_What you should do:_ Convert each line of the records below into a JSON list of strings, one string per line, leaving out blank lines.

_Input rows:_
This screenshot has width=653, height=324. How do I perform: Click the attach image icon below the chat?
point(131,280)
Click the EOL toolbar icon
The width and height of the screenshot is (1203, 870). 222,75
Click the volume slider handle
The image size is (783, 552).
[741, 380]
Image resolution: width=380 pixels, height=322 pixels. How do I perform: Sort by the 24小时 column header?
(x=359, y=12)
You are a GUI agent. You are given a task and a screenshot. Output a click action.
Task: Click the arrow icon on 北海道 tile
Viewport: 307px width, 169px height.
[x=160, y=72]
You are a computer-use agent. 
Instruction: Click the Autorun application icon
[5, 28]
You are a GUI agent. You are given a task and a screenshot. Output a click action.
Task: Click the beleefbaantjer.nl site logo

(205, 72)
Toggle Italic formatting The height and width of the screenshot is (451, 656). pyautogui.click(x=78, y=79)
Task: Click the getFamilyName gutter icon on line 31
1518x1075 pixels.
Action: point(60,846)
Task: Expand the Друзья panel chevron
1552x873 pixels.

_Reply:_
[
  "This screenshot has width=653, height=324. How do I perform: Click the attach image icon below the chat?",
  "point(131,280)",
  "Click the EOL toolbar icon",
  "The width and height of the screenshot is (1203, 870). 222,75",
  "Click the volume slider handle",
  "The image size is (783, 552).",
  "[741, 380]",
  "Image resolution: width=380 pixels, height=322 pixels. How do I perform: Sort by the 24小时 column header?",
  "(x=359, y=12)",
  "You are a GUI agent. You are given a task and a screenshot. Output a click action.",
  "Task: Click the arrow icon on 北海道 tile",
  "Viewport: 307px width, 169px height.",
  "[x=160, y=72]",
  "You are a computer-use agent. ",
  "Instruction: Click the Autorun application icon",
  "[5, 28]",
  "You are a GUI agent. You are given a task and a screenshot. Output a click action.",
  "Task: Click the beleefbaantjer.nl site logo",
  "(205, 72)",
  "Toggle Italic formatting The height and width of the screenshot is (451, 656). pyautogui.click(x=78, y=79)",
  "Task: Click the getFamilyName gutter icon on line 31",
  "1518x1075 pixels.",
  "Action: point(60,846)",
  "Task: Expand the Друзья panel chevron",
  "1552x873 pixels."
]